WORK ITEM ▸ Spot each line in the data below containing "menu" and copy it.

Saved data entries:
▽

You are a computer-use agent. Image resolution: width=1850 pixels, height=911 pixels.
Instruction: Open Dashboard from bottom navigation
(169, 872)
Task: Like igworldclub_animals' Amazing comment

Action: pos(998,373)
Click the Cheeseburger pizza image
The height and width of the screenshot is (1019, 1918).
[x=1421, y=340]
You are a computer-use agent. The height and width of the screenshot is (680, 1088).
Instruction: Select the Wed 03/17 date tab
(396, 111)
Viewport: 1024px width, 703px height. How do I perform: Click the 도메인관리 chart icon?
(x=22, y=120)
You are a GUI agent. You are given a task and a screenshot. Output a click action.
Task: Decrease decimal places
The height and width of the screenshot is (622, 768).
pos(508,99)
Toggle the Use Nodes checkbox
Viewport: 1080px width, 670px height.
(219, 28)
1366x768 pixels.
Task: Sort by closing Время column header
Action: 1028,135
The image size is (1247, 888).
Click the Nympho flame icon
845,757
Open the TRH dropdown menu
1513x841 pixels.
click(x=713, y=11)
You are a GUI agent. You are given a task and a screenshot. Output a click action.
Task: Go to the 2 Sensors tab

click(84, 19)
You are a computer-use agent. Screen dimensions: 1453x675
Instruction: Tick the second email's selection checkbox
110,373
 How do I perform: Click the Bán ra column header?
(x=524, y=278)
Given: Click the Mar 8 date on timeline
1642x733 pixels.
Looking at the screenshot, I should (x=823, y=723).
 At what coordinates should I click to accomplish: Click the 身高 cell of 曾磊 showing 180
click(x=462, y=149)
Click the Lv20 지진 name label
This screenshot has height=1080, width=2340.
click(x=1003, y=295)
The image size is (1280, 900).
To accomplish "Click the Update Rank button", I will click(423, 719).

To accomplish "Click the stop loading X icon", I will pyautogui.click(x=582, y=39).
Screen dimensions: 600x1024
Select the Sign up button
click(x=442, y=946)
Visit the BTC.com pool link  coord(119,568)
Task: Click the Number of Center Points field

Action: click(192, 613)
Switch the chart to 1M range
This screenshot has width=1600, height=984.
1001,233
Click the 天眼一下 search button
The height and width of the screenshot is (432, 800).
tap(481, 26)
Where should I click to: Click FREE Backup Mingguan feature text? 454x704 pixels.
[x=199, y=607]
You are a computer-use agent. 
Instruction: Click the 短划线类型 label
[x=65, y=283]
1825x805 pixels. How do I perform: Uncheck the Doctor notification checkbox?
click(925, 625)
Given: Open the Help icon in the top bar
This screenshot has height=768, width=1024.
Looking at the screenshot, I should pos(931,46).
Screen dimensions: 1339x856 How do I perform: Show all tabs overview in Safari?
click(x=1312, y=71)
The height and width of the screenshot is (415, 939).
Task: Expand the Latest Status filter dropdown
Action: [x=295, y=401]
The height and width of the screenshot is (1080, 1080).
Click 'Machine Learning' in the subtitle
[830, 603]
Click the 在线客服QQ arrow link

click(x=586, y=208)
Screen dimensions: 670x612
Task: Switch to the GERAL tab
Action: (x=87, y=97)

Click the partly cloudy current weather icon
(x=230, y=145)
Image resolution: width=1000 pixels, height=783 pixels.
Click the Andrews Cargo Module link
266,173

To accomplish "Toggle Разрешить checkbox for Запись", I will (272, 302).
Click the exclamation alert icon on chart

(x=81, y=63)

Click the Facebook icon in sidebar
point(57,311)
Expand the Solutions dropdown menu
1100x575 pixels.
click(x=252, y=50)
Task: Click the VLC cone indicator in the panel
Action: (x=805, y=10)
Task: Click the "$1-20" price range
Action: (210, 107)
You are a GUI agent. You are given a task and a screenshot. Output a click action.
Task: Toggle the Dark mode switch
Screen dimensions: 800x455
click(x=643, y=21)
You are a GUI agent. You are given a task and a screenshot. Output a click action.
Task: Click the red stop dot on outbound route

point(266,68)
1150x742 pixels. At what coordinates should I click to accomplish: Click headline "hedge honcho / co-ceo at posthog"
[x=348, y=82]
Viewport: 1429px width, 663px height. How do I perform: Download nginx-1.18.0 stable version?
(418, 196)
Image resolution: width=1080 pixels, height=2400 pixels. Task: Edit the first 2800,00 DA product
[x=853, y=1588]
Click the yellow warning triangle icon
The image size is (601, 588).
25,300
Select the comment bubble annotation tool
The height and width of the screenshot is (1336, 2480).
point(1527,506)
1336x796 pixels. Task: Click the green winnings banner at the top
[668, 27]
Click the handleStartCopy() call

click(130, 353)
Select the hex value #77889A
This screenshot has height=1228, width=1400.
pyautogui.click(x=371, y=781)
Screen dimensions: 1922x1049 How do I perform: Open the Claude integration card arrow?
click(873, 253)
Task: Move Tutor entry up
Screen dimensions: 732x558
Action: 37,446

△

REPLY TO THE TASK ▸
Open the TRH dropdown menu
Expand the Solutions dropdown menu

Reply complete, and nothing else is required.